The task: Look below for the line containing "バネ指 (31, 182)", then write out that line and every line after it to the end, exactly, minus the pictures.

================================

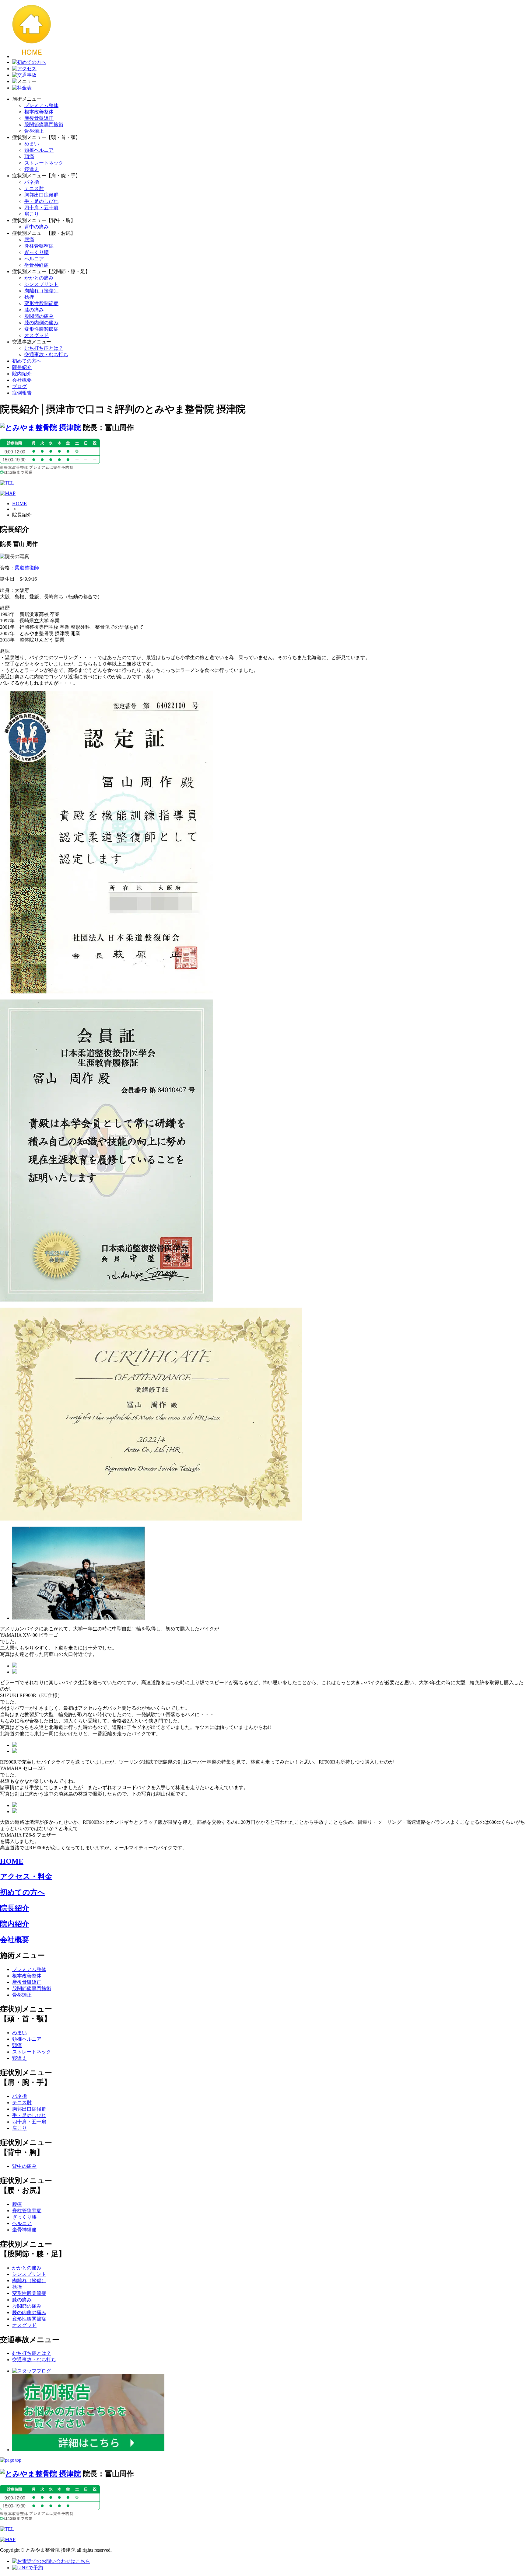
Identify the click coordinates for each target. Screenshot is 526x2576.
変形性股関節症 (41, 303)
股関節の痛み (39, 316)
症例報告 (22, 392)
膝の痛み (34, 309)
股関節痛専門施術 (43, 124)
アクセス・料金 (26, 1876)
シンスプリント (41, 284)
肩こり (31, 214)
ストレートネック (43, 162)
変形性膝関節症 (41, 329)
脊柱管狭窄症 (39, 246)
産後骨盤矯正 (39, 118)
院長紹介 (22, 367)
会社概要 (22, 380)
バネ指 (31, 182)
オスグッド (36, 335)
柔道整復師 (27, 567)
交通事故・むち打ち (46, 354)
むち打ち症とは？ (43, 348)
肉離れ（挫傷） (41, 290)
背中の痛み (36, 226)
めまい (31, 143)
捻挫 (29, 297)
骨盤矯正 (34, 131)
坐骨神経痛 (36, 265)
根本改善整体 (39, 111)
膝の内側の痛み (41, 322)
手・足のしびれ (41, 201)
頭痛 (29, 156)
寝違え (31, 169)
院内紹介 (22, 373)
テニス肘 (34, 188)
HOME (19, 503)
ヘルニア (34, 258)
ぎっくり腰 (36, 252)
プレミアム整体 (41, 105)
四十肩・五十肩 (41, 207)
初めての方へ (26, 360)
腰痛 (29, 239)
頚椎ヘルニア (39, 150)
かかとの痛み (39, 277)
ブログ (19, 386)
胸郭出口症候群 (41, 194)
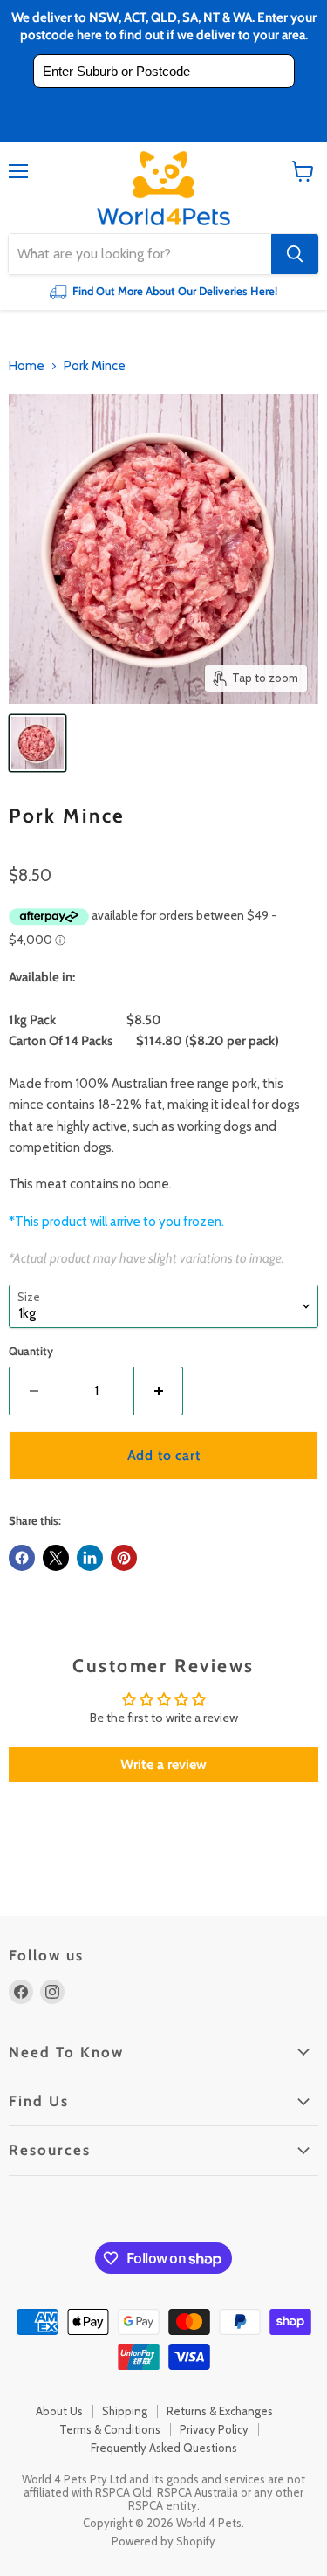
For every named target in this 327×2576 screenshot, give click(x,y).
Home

================================

Answer area:
バネ指 (31, 182)
オスグッド (36, 335)
柔道整復師 (27, 567)
交通事故・むち打ち (46, 354)
むち打ち症とは？ (43, 348)
肉離れ（挫傷） (41, 290)
背中の痛み (36, 226)
めまい (31, 143)
捻挫 (29, 297)
骨盤矯正 (34, 131)
坐骨神経痛 (36, 265)
根本改善整体 (39, 111)
膝の内側の痛み (41, 322)
手・足のしびれ (41, 201)
頭痛 (29, 156)
寝違え (31, 169)
院内紹介 (22, 373)
テニス肘 (34, 188)
HOME (19, 503)
ヘルニア (34, 258)
ぎっくり腰 (36, 252)
プレミアム整体 (41, 105)
四十肩・五十肩 (41, 207)
初めての方へ (26, 360)
腰痛 (29, 239)
頚椎ヘルニア (39, 150)
かかとの痛み (39, 277)
ブログ (19, 386)
胸郭出口症候群 (41, 194)
For every named target in this 327×2576 screenshot, give click(x,y).
Home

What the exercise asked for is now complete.